Pubdate: Thu, 16 Dec 1999
Source: Redding Record Searchlight (CA)
Copyright: 1999 Redding Record Searchlight - E.W. Scripps
Contact:  PO Box 492397, Redding, CA 96049-2397
Website: http://www.redding.com/
Forum: http://www.redding.com/disc2_frm.htm
Author: Alex Breitler, Record Searchlight

DEFENDENT WINS POT CASE

In what could be a landmark medical marijuana case, a jury on Wednesday
acquitted a 49-year-old Redding man charged with growing pot for sale. The
verdict is the first of its kind in Shasta County -- and possibly
California -- since Proposition 215 passed in 1996, allowing the
possession, use and cultivation of marijuana for medicinal purposes with a
doctor's approval.

And while defendant Richard Levin was all smiles after the verdict, he said
he's angry the case went this far.

"I'm extremely relieved that the truth came out," Levin said during a press
conference Wednesday afternoon at the office of his lawyer, Eric Berg. "But
there's a problem here. They (law enforcement) are denouncing the law."

The jury spent a little more than a day deliberating the case.

Levin was diagnosed with hepatitis C in 1991. Two years later, while on a
contracting job, he slipped on the icy floor of a house he was helping to
build and fell three stories, requiring four back surgeries.

In fear of damaging his liver with heavy doses of prescription drugs, Levin
turned to marijuana in 1994, growing the drug in his back yard. He got an
oral recommendation from his doctor, Levin said.

Authorities arrested him May 6, 1998, after finding 41 seedlings in his
back yard and 1 pounds of packaged marijuana in Levin's bedroom.

Jim Clark of Redding, an alternate juror in the case, did not vote or sit
in on jury deliberations. But he witnessed the entire trial and said he
agreed with the jurors' final decision.

The prosecution failed to prove that Levin intended to sell the marijuana,
he said.

"If they (the prosecution) would have had somebody come forward and say,
yes, I bought from him," Clark, 44, said. "But all they could say was the
marijuana was processed for sale."

Clark said it would be difficult for him to convict Levin given the fact
that Proposition 215 doesn't place a limit on the amount of marijuana
patients can grow.

"The thing that they (prosecution) didn't have was a guideline for how much
you could possess," he said. "I couldn't send a guy to prison for violating
a law that really wasn't a law."

The prosecutor of the case, Deputy District Attorney Laura Sheehy, deferred
comment to District Attorney McGregor Scott.
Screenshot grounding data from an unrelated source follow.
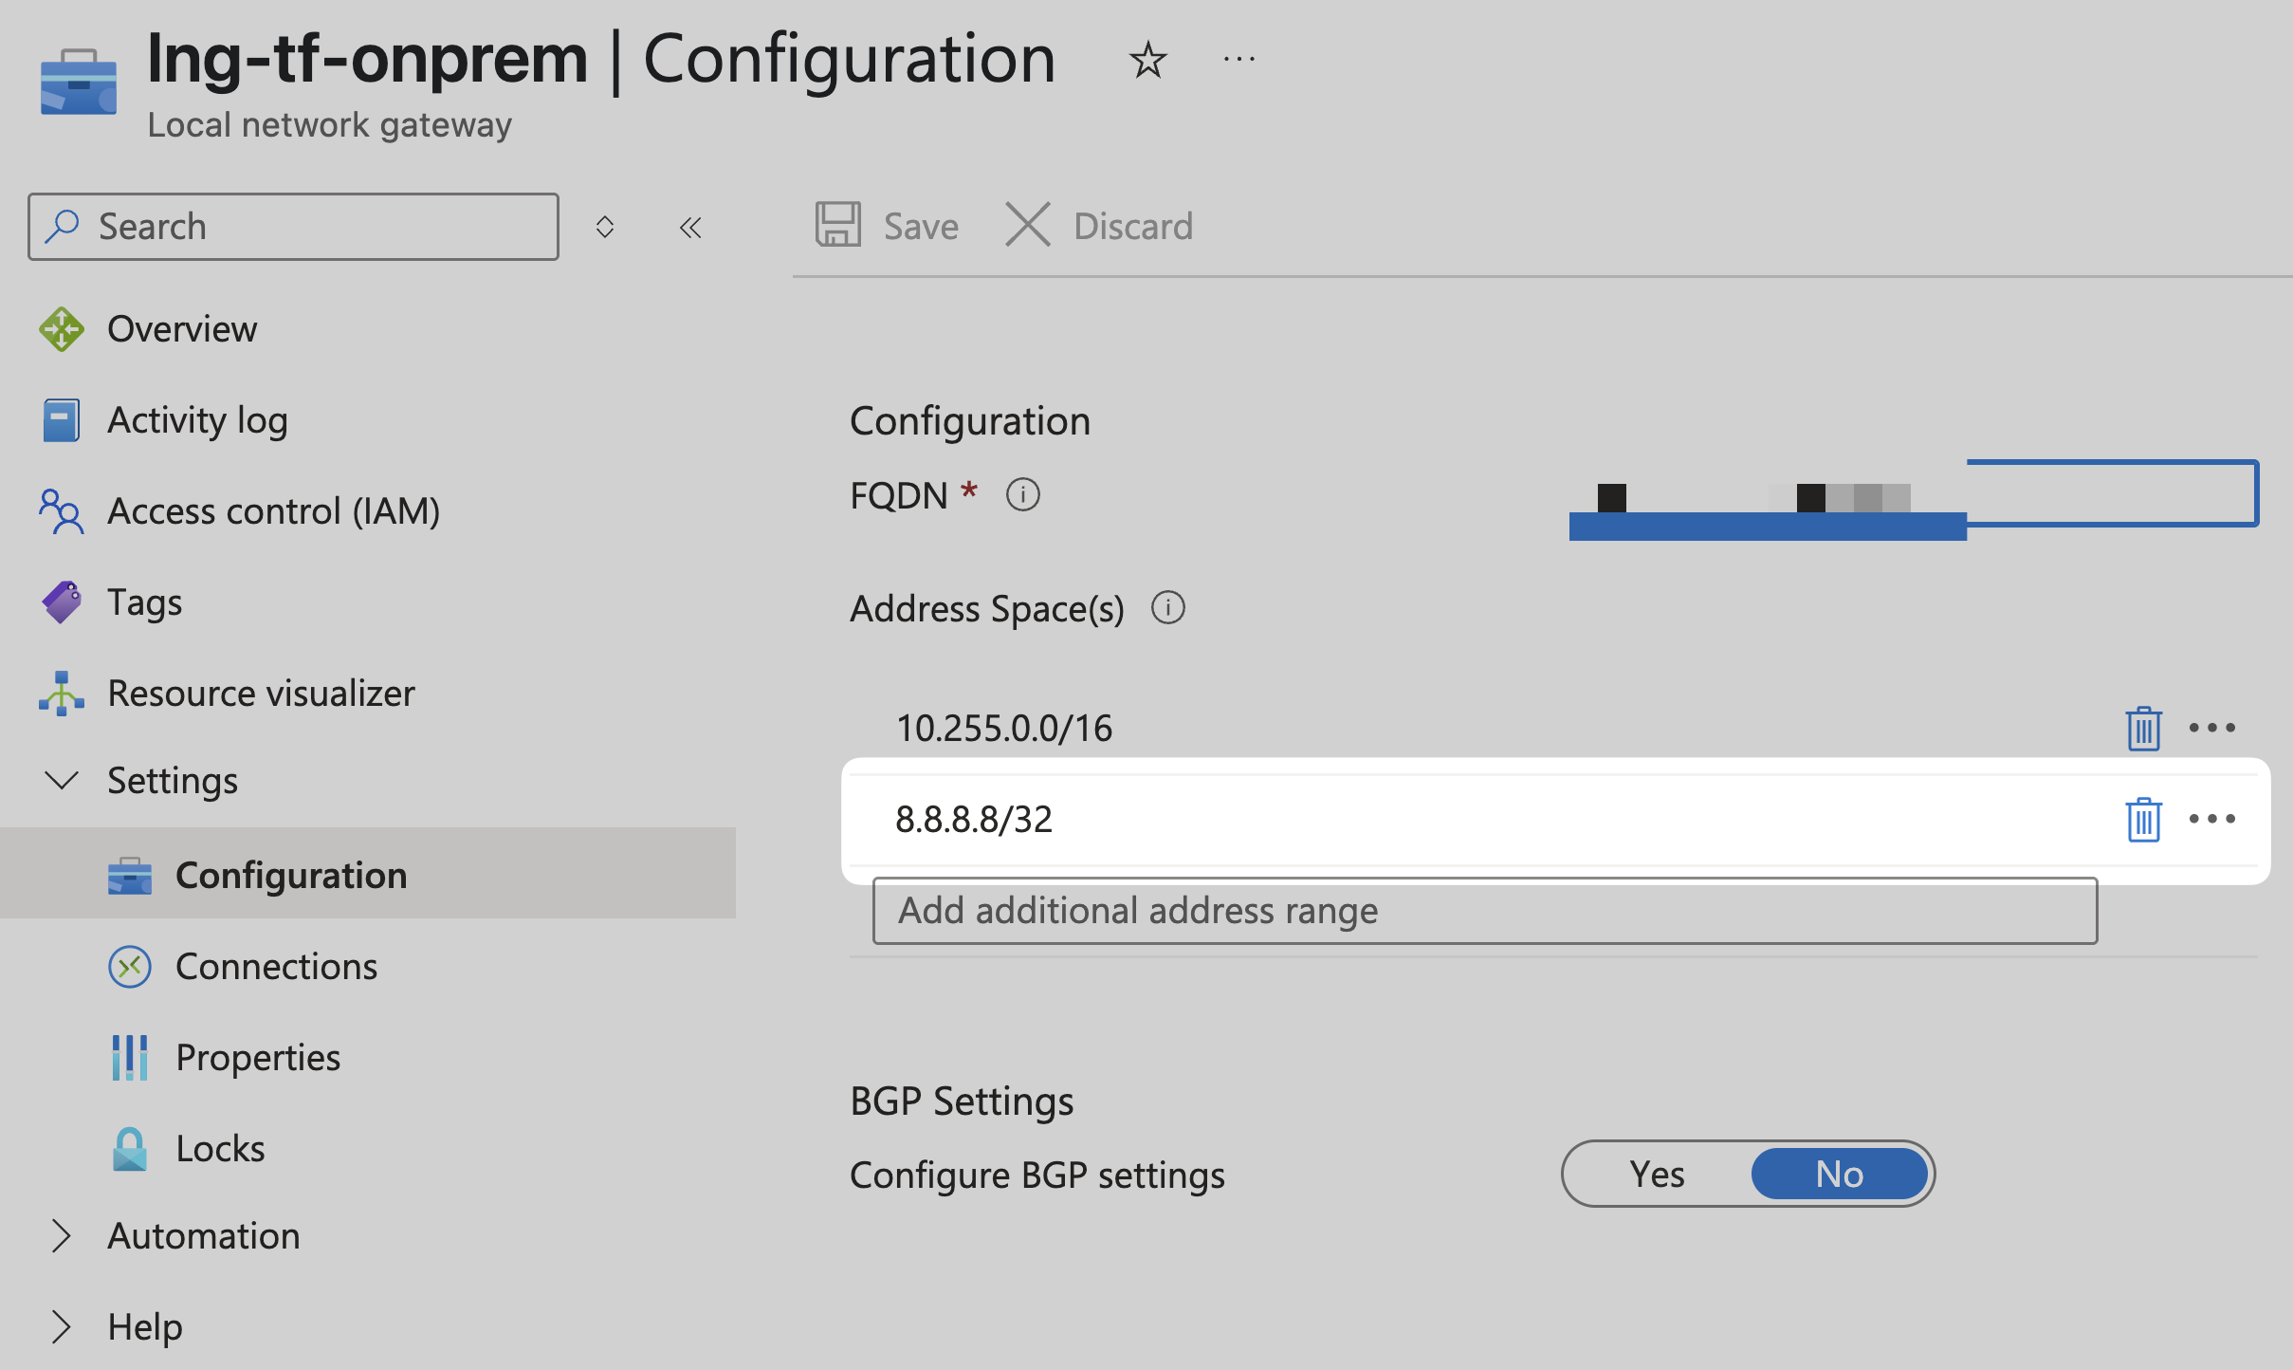
Task: Click the FQDN info icon
Action: coord(1022,495)
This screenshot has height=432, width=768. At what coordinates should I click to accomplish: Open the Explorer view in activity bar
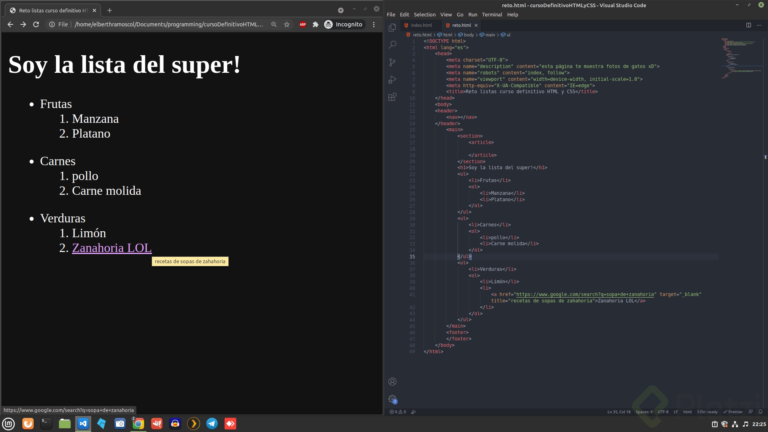click(392, 28)
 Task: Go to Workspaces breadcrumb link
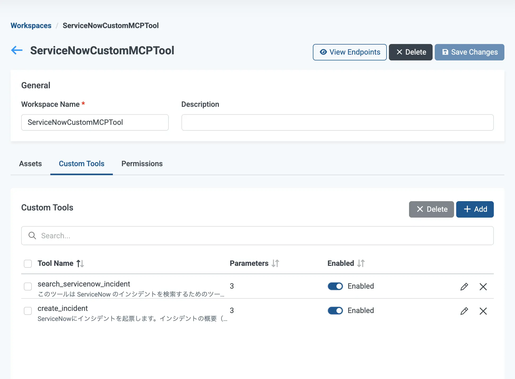(x=31, y=26)
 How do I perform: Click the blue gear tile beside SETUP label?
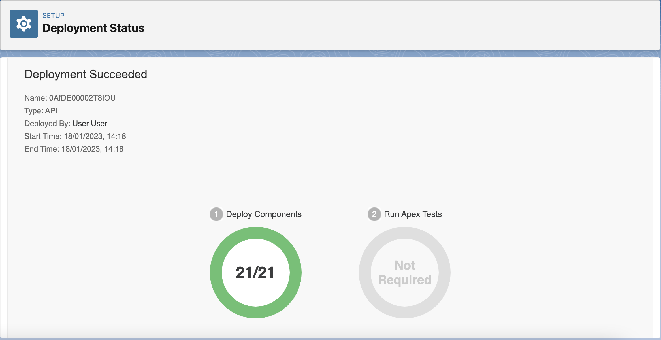24,24
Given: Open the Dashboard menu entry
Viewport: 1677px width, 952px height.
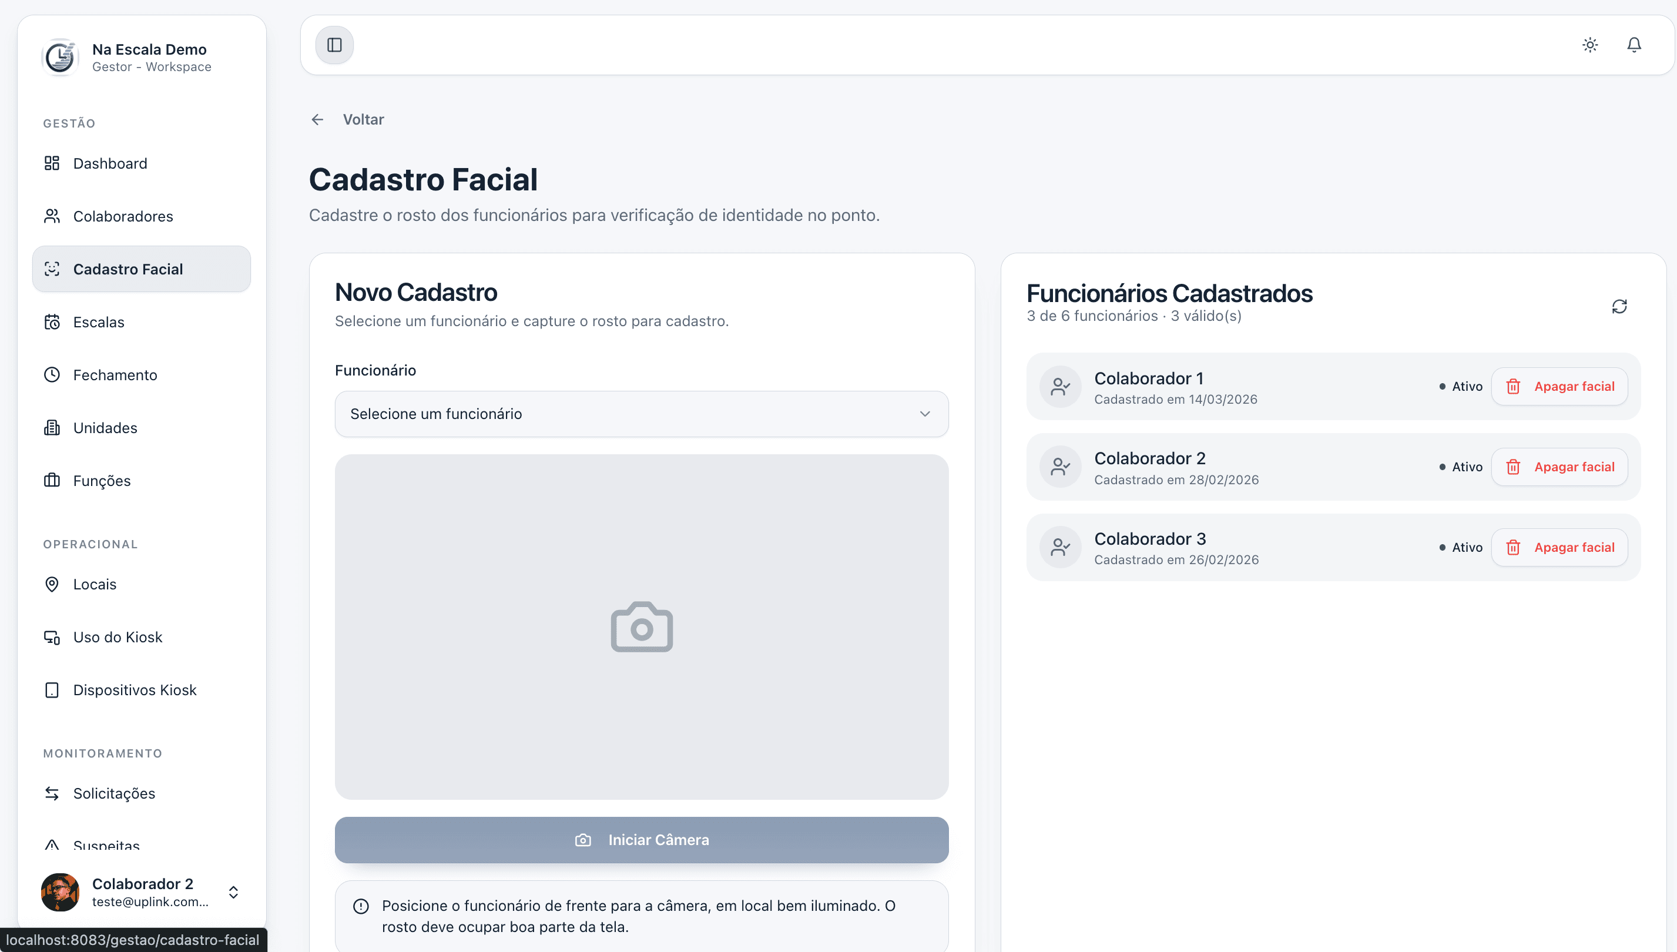Looking at the screenshot, I should pos(110,163).
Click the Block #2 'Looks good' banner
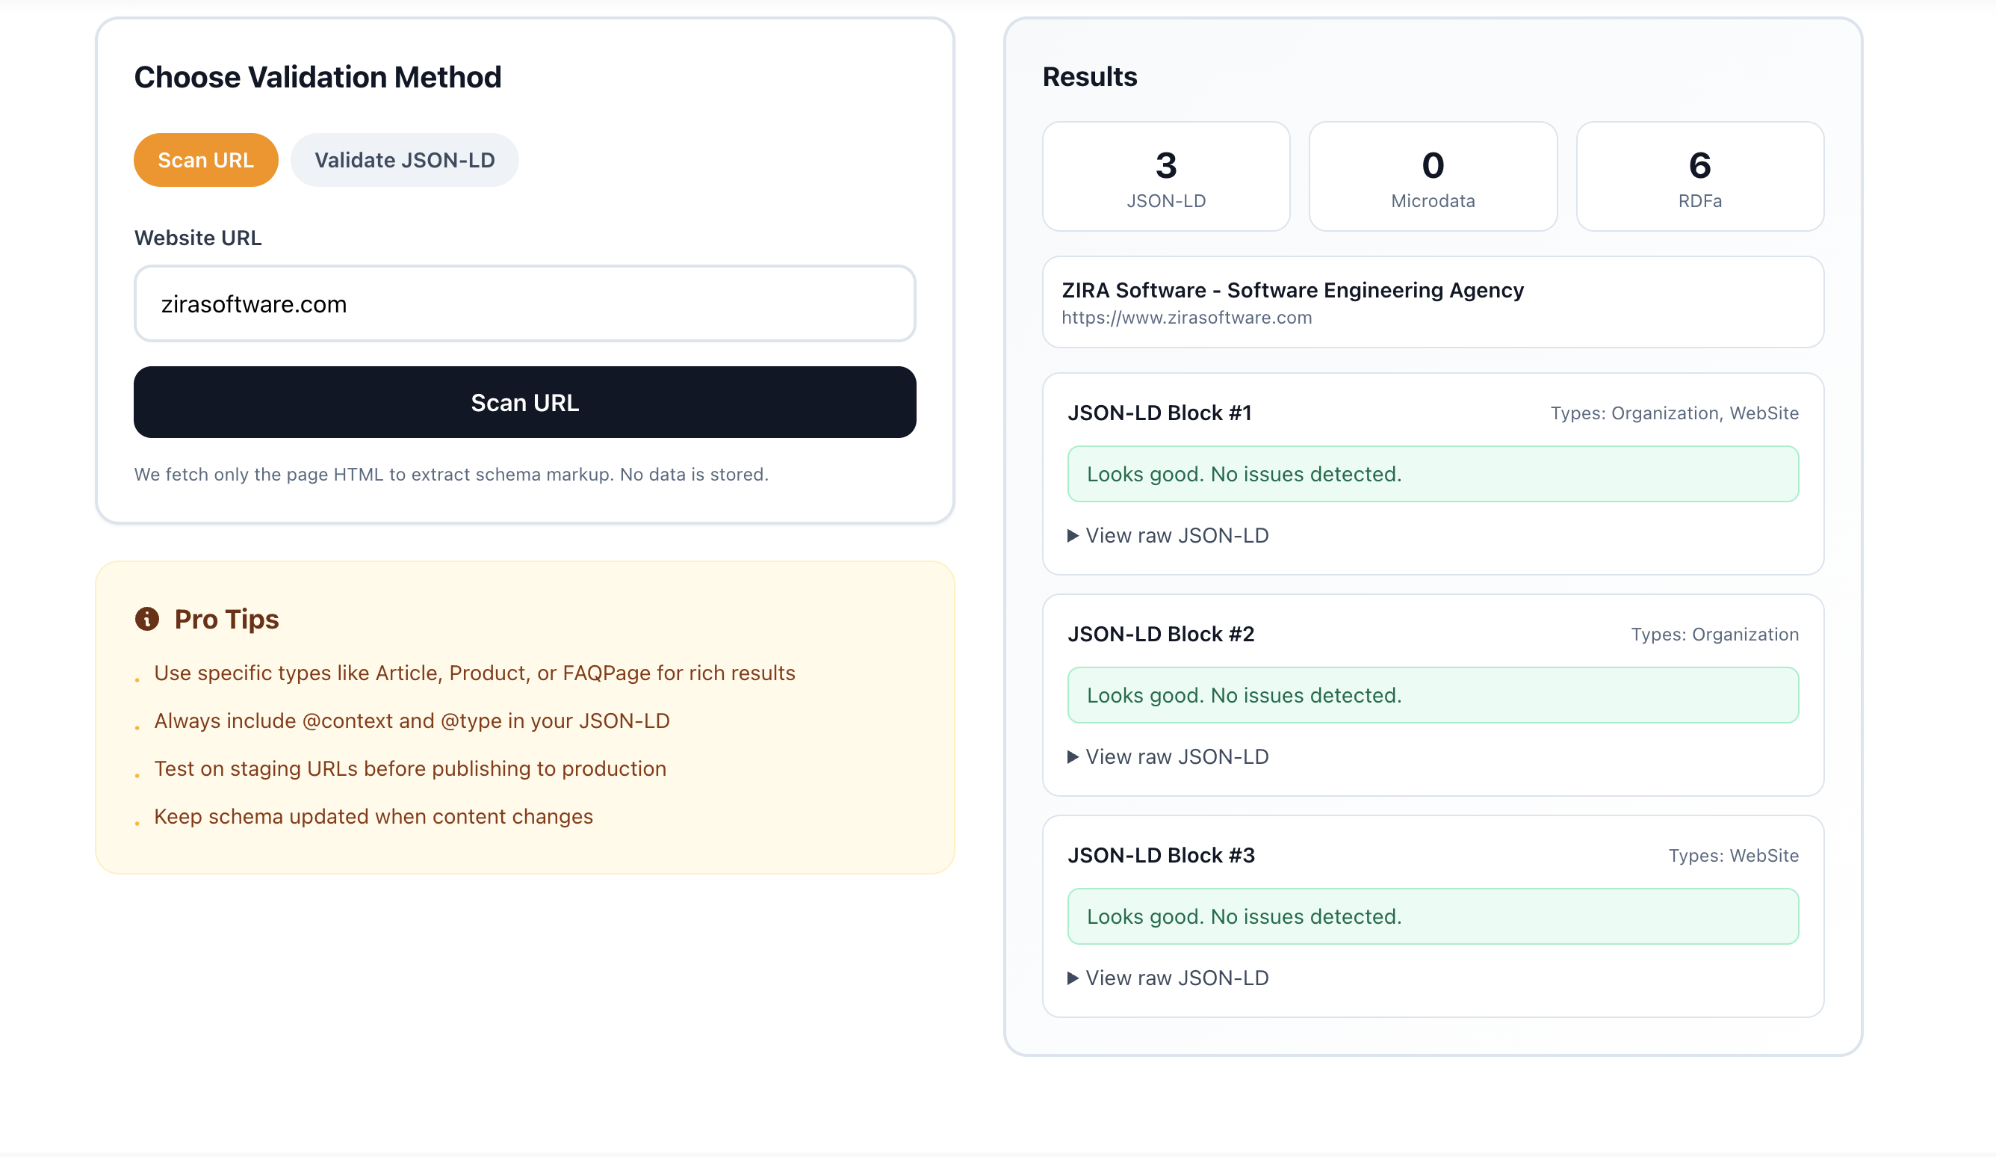 (x=1433, y=695)
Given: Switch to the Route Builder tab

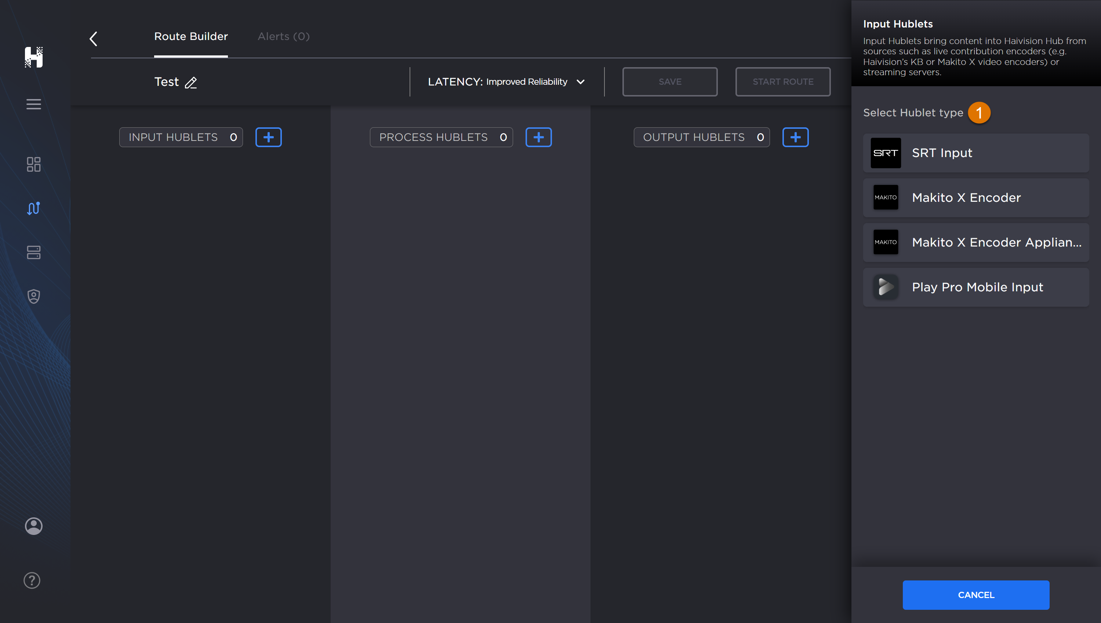Looking at the screenshot, I should point(191,36).
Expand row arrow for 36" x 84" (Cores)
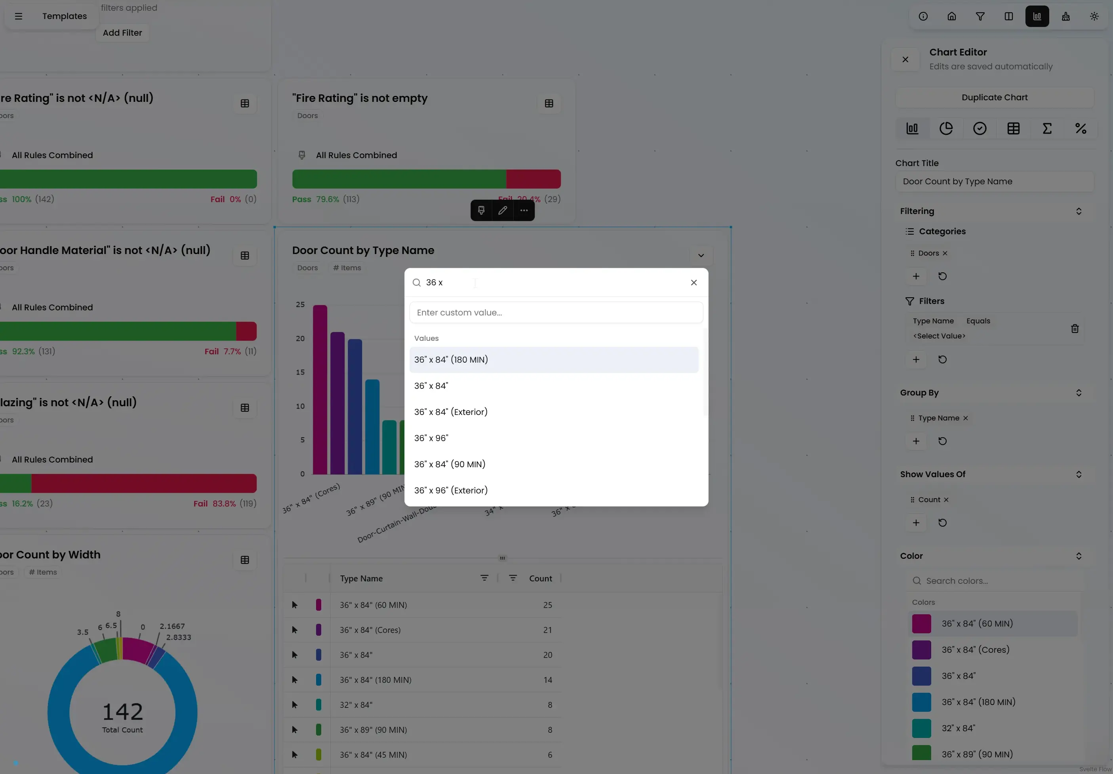Screen dimensions: 1113x774 295,630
Scott said he respects the jury's decision, and said his office will review
the verdict to see if it should change its stance on prosecuting medicinal
marijuana cases.

"I think it's safe to say that we'll review the jury's decision, we'll
analyze it and try to talk to them," he said. "If appropriate, we'll amend
the approach that we've taken."

Scott said Levin would have more pot than he needed once the plants matured.

"That was an amount far in excess of anything anyone would need for
personal use," he said.

But Berg, Levin's lawyer, said charges shouldn't be based on "some cop's
forecast about what they might have three months from now.

"They (law enforcement) claimed that the seedlings would turn into 20
pounds of dry marijuana green bud," but up to 30 percent of the plants
probably would have died before reaching maturity, Berg said.

Officials with the state Attorney General's Office said Wednesday that they
hadn't heard of any Prop. 215-related acquittals. Locally, less than two
dozen such cases have come before the district attorney's office since
Scott took office. One case was dismissed, another resulted in a guilty
verdict and the others in guilty pleas.

As for Levin, he says he'll have to talk with law enforcement officials
before going back to growing the marijuana that he believes he's entitled to.

"That's the big question," he said. "Are they going to leave me alone now,
or are they going to come to my house and arrest me again?"